Değerli okuyucularım, Kadınların kendini bilmeyen bazı erkekler tarafından değersiz bir eşya gibi hurda kullanılmasına bir türlü anlam veremiyorum. Kadınlara yapılan şiddet, işkence, tecevüz maalesef bir türlü bitmedi. Her gün bir iki kadının öldürüldüğü haberleriyle kahroluyoruz.

En son tüm Türkiye'yi derinden üzen henüz on altı yaşındaki Sıla'nın arkadaşlık yaptığı erkek arkadaşı tarafından boğazı kesilerek öldürülmesi tekrardan insan değerinin bir hiç olduğunu gösterdi. Gencecik bir kız çocuğu daha hayatın baharında. Daha ergenlik çağında kalbi yaşamla dolu bir kız çocuğu. Kim bilir ne hayalleri vardı? Daha neler yapmayı planlıyordu? O küçücük bedeninde ne ağır yükler saklıydı? Bu acılar bir türlü bitmek bilmedi. Yıllardır öldürülen kadınların sayısı gün be gün artmaktadır.

Son üç yılda öldürülen kadın sayısı dokuz yüz otuz üç. İki bin yirmi birden bu yana yani bir yıl içinde öldürülen kadın sayısı ikiyüz seksen. Bunun yanında ikiyüz on yedi kadının da ölümleri şüpheli. Öyle bir durum almış ki adam kadını öldürüyor bir iki yıl yatıp iyi halden dolayı dışarıya çıkıyor. Kızlarını toprağa veren aileler ne hale geliyor acaba biliyor musunuz? Yavrusunu toprağa verdiğine mi yansınlar, yoksa yavrusunu canice öldürüp bir iki sene yatıp, sonradan dışarıya çıkıp elini kolunu sallaya sallaya dolaşan adama mı yansınlar? Cezalar ağırlaştırılmadıkça bu hep böyle devam edecektir. Her yıl sayısı katlana katlana kadın cinayetleri artmaktadır. Cezalar caydırıcı olacak ki insan yaşamında ister kadın, ister erkek olsun ne kadar değerli birer varlık olduğunun bilincine varsınlar.

Çünkü öldürülen kadında değersiz değil, öldürüp yıllarca ömrünü parmaklıklar ardından geçirecek adam da değersiz değildir. Allah'u Teâlâ yeryüzünü yaratırken, yeryüzünde en kıymetli insandır diye yarattı ve yeryüzünde yarattığı herşeyi meyveleri, sebzeleri, dağları, denizleri, suları, ateşi, toprağı, havayı herşeyi kullu için yarattı. Bu kadar kulunu düşünen bir Rabbimiz varsa biz neden halen birbirimizi yok etmek peşindeyiz. Haddimize mi haşa. Ancak bizi yaratan da O' dur, vakti saati geldiğinde yine emanetini alacak da O' dur. Yeryüzünde erkek kadını, kadında erkeği tamamlar.

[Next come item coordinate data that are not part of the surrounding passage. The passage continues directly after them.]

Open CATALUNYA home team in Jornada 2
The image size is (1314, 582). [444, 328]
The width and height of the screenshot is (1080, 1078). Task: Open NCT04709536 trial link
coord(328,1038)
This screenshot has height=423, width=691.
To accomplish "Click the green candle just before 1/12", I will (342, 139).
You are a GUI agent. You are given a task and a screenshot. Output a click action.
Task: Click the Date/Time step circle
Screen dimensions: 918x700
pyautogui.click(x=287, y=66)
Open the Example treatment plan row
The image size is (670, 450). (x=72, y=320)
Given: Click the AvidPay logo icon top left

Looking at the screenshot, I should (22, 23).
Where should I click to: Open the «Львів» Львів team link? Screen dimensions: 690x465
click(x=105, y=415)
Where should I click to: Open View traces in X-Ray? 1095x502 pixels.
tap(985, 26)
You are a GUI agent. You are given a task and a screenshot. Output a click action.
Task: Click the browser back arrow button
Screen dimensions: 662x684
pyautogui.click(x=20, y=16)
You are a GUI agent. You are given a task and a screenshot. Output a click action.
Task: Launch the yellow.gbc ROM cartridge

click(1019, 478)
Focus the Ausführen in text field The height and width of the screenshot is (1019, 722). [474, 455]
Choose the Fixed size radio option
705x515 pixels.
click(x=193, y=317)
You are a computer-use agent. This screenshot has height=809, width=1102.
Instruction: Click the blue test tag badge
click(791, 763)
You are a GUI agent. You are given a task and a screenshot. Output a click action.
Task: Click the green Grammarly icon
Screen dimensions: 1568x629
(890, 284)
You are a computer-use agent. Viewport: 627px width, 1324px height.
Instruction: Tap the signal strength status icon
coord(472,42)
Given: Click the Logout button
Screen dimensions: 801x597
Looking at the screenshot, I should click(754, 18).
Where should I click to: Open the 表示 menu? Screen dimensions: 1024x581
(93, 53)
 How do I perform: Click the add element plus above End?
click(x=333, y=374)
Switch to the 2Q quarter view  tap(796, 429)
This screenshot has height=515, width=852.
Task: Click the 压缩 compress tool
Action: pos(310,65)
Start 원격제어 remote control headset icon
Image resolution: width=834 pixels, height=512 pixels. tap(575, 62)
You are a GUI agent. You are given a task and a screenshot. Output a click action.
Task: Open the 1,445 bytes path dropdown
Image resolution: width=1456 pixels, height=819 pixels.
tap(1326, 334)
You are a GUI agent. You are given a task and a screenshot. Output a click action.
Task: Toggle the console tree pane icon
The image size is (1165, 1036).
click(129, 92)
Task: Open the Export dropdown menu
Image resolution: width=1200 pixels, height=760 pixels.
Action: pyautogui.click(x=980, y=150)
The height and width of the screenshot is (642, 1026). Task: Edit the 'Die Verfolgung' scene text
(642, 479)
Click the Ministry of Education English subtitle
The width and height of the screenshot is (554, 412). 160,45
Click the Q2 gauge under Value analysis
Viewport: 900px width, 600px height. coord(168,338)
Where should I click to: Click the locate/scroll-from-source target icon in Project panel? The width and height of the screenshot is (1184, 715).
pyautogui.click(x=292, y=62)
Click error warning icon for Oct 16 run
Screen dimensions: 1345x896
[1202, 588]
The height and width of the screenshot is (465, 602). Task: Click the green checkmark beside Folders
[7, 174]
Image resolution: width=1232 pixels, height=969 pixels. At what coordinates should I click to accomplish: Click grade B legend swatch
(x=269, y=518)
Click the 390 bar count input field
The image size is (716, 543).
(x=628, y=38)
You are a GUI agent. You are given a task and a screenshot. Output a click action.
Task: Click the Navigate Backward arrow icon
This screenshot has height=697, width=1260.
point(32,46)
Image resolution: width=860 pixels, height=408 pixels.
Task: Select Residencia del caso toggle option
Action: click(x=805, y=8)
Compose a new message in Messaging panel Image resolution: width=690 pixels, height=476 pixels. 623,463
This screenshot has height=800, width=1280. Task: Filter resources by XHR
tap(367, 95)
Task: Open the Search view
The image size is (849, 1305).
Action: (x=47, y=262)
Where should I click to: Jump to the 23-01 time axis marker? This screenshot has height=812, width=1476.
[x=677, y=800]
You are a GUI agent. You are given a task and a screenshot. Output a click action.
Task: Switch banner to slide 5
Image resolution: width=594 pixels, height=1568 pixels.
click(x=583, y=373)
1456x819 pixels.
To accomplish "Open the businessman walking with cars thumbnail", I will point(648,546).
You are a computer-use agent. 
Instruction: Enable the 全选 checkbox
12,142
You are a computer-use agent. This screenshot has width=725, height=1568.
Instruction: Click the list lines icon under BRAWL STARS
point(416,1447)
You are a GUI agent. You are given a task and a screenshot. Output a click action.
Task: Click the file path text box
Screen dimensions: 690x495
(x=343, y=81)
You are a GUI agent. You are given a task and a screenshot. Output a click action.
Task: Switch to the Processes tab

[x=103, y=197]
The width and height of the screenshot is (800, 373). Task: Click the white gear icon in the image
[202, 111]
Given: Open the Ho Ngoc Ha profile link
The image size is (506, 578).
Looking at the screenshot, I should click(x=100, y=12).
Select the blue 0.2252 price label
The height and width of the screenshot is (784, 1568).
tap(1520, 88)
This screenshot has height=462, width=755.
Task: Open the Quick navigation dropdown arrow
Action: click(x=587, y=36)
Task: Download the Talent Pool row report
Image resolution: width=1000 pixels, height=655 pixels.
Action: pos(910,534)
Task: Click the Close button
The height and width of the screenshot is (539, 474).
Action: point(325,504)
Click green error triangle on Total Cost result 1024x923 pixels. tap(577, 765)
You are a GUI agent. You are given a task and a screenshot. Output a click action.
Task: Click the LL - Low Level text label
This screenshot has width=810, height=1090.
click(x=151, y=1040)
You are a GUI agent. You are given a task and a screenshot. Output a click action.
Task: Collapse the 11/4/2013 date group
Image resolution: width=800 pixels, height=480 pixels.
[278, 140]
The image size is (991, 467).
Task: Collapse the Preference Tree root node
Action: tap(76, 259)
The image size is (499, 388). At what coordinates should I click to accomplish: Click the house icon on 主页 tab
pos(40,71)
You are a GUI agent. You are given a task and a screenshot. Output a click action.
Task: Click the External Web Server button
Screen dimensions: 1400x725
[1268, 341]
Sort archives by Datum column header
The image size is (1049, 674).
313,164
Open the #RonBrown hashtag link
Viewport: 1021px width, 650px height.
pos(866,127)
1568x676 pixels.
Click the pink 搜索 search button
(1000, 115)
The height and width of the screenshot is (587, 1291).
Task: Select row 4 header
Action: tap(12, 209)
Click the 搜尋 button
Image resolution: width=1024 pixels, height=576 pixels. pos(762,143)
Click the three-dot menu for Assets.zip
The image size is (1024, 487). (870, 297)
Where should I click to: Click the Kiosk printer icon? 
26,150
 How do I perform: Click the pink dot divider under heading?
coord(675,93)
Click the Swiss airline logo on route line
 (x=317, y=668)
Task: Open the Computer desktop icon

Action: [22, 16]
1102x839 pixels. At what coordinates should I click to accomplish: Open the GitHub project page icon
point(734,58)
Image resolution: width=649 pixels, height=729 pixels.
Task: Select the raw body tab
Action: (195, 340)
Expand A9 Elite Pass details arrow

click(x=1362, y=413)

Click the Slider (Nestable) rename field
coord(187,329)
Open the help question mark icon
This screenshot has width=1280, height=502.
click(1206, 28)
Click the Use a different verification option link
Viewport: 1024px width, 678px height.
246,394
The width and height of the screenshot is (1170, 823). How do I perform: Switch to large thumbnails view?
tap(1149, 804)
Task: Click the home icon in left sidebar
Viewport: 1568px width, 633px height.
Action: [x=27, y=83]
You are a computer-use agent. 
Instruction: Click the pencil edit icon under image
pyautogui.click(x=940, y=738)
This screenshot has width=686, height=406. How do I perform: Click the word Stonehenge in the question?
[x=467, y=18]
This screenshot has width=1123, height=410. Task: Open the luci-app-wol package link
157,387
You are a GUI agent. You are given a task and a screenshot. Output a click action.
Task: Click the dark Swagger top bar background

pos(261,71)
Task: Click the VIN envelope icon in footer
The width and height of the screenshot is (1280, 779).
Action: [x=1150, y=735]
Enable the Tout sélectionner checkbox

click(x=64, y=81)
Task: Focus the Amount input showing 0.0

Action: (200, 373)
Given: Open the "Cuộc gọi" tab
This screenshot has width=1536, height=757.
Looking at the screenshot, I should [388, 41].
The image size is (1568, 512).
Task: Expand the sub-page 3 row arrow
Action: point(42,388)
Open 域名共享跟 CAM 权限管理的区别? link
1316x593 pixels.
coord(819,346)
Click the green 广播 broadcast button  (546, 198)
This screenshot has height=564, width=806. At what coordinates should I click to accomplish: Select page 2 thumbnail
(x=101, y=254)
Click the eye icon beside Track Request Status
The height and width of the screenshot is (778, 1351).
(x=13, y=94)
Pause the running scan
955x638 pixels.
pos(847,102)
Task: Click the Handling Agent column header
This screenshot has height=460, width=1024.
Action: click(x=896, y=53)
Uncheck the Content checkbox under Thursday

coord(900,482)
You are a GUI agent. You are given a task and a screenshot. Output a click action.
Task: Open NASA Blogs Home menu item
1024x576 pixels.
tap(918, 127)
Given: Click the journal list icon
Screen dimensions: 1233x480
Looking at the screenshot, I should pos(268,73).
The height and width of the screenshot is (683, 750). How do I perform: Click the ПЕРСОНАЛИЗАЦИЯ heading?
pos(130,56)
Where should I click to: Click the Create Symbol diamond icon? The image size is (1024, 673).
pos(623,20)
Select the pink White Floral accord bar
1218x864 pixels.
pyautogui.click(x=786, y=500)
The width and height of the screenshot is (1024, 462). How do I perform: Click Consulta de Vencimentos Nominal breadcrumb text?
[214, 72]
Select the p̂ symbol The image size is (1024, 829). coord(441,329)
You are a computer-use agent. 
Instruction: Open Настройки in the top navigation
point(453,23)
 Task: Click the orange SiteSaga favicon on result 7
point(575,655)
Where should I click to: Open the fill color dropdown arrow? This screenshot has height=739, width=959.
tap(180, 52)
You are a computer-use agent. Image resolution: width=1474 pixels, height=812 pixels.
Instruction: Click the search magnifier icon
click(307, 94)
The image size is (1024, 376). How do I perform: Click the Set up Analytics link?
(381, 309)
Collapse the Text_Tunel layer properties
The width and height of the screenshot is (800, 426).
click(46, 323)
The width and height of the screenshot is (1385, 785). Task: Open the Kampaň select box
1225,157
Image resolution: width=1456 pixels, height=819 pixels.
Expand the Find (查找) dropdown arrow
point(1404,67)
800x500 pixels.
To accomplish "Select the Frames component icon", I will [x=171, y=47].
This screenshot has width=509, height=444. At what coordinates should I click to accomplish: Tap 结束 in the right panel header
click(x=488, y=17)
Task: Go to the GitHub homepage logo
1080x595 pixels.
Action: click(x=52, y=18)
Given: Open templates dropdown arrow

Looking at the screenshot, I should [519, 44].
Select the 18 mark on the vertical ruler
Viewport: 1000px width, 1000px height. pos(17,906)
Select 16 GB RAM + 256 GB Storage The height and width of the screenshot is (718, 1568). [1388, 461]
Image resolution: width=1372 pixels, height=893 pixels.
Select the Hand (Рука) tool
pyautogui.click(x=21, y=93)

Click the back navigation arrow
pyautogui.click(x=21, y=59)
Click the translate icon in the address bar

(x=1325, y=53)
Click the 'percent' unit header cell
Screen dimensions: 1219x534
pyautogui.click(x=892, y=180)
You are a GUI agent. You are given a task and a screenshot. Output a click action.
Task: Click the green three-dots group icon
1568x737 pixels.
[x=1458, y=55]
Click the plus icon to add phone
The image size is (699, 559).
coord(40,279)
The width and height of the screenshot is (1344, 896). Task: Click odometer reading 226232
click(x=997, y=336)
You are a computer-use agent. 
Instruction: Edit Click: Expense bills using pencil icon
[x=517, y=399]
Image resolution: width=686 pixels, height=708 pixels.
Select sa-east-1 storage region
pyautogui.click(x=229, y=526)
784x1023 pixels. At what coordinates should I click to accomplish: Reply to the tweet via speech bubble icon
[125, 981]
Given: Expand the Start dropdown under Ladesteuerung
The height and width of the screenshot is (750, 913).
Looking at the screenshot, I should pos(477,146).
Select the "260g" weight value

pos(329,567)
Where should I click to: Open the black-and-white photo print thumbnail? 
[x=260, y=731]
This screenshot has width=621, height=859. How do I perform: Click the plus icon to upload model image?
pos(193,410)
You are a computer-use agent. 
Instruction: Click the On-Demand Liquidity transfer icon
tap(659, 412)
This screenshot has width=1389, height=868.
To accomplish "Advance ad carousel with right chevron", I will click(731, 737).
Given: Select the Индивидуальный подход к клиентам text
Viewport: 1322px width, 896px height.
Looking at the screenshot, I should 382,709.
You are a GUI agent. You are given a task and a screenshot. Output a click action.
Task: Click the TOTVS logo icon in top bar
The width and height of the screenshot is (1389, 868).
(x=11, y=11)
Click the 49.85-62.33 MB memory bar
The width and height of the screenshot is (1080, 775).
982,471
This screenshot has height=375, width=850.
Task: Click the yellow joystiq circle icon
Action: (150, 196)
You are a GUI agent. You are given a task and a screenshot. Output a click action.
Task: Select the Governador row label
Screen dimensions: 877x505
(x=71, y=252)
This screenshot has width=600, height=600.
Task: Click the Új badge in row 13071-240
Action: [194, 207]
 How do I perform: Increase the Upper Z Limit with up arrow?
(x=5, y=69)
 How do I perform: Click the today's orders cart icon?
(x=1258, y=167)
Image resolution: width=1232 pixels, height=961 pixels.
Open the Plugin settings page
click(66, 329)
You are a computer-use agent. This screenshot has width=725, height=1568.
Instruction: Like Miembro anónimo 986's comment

Erkek kadınına değer verdikçe adam gibi adamdır. Kadın da kocasına değer verdikçe eşinin baştacı ve evin hanımıdır. Bunun dışında anlaşamayan eşler birbirine zarar vermeden yollarını ayırabilirler. Fakat şimdilerde genç kızlara tuzak kuranlar, onlara şantaj yapanlar, ellerindeki fotoğraflarla kızları tehdit edenler hamam böceği gibi çoğaldılar. Maalesef genç kızlar bu tuzakların pençesinde can çekişiyorlar. Karşıdan gelen tehditlere ve şantajlara karşı çaresiz kalan genç kızlar, herşeyi sineye çekip ızdırap bir yaşam sürmektedirler. Kendilerine yapılan bu şantajlara ve tehditlere karşı direnen genç kızlar da maalesef şüpheli bir şekilde infaz edilmektedir. Son yıllarda gençler uyuşturucu batağında can veriyorlar.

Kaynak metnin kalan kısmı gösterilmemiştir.